Is that really "endorcing" a product? I think not, and they should be allowed to be showcased and recognized for their achievements. And if they don't already, the company that uses the athlete's image should pay into a fund for the USOC as a whole, or the governing body of the sport of the featured athlete.

BKDad
03-01-2006, 01:23 PM
Even the various National Governing Bodies have their own rules about what you're allowed to keep.

Unless the NCAA has changed their rules, Olympians who qualify for a medal bonus have to turn them down in order to maintain their NCAA eligibility. If you look back, there's at least two former Olympians who accepted the bonus and gave up one or more years of NCAA play.

The NCAA can't have athletes who represent the NCAA in the best and most visible ways gain financially.

Puck Swami
03-01-2006, 08:50 PM
It makes you wonder why - perhaps with opening the games to the professional NHL players - there seems to be a big debate going on that the Olympic spirit is lost on the millionaire "professional" athlete v. the amateur college kids of the 1980's "miracle" team.

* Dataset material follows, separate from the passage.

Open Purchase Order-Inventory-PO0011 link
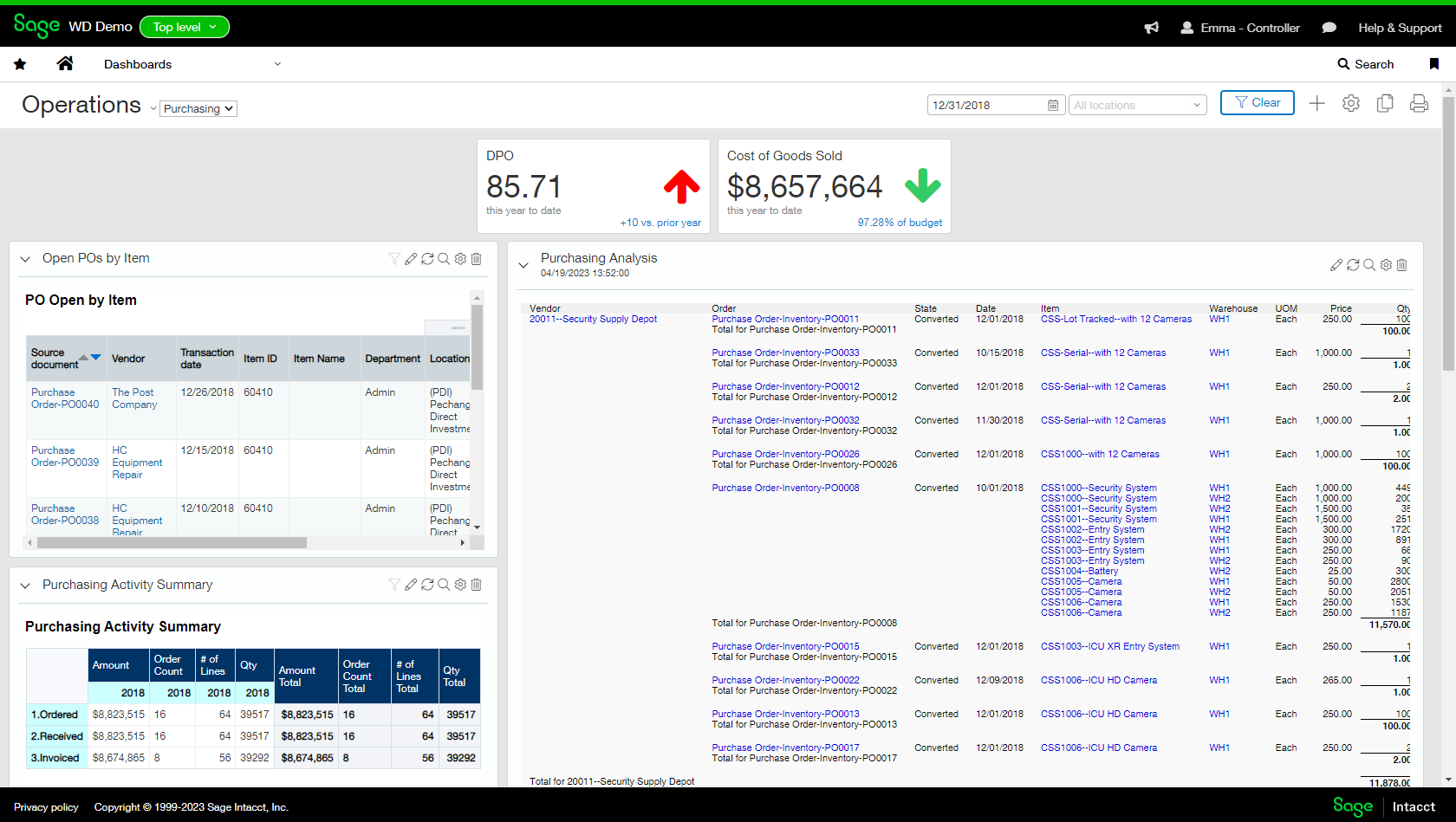 [x=785, y=319]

The magic spark seems to be lacking on both USA teams ...is it "been there, done that" with trying to revive the 1998 glory for the women??? the "mature" leadership of the Men's team didn't seem to get results either. Has the commercial sponsorship/perks detracted from the pure athletic competitiveness spirit so its just big business

Don't buy that mythology. Money has alsways been part of the Olympics for 3000 years! Even the Ancient Olympics had huge prize money for victors, given out by Greek City States. In the modern Olympics, the whole point of Pierre de Coubertain's "amateurism" was to keep working class people out of the games and keeping the competition for rich people who could afford to train and didn't need to work.

Flash forward to the post-WWII era, as The Soviets were state sponsored professionals playing in the Olympics, skating 11 months of the year together as bogus 'army officers'. Yes, the Americans were lucky enough to beat them once in 1980, but mostly, we got drilled by them, as did everyone else, incluing the NHL all stars. Even the US team that won in 1980 had four players that had played pro hockey (including Mike Eruzione, who played in the IHL after BU) as an 'amateur' (as long as his 'payment' was handled as a corporate internship rather than a direct payment to him.

My point here is that "amateur" era is over, long over - and that toothpaste is out of the tube and it's not going back in. Juan Antiono Samaranch was smart enough to end the charade of amatuerism and let the best athletes compete, regardless of where they get funded, and the Olympics is better for it.

Nostalgia makes people misty for the good old days when people played "for the love of the game" but I really don't think those days ever really existed. Today, people decry commericalism but forget that these Olympic sponsorships and TV revenues enable so many marginal countries to compete that never would have been able to be part of the Games before these big money programs existed. Without commerical involvment, there would be no Olympics - they are simply too big and too complex to run without the money.

Hux
03-02-2006, 02:35 AM
Flash forward to the post-WWII era, as The Soviets were state sponsored professionals playing in the Olympics, skating 11 months of the year together as bogus 'army officers'. Yes, the Americans were lucky enough to beat them once in 1980, but mostly, we got drilled by them, as did everyone else, incluing the NHL all stars.

Don't forget that the US also beat them in 1960.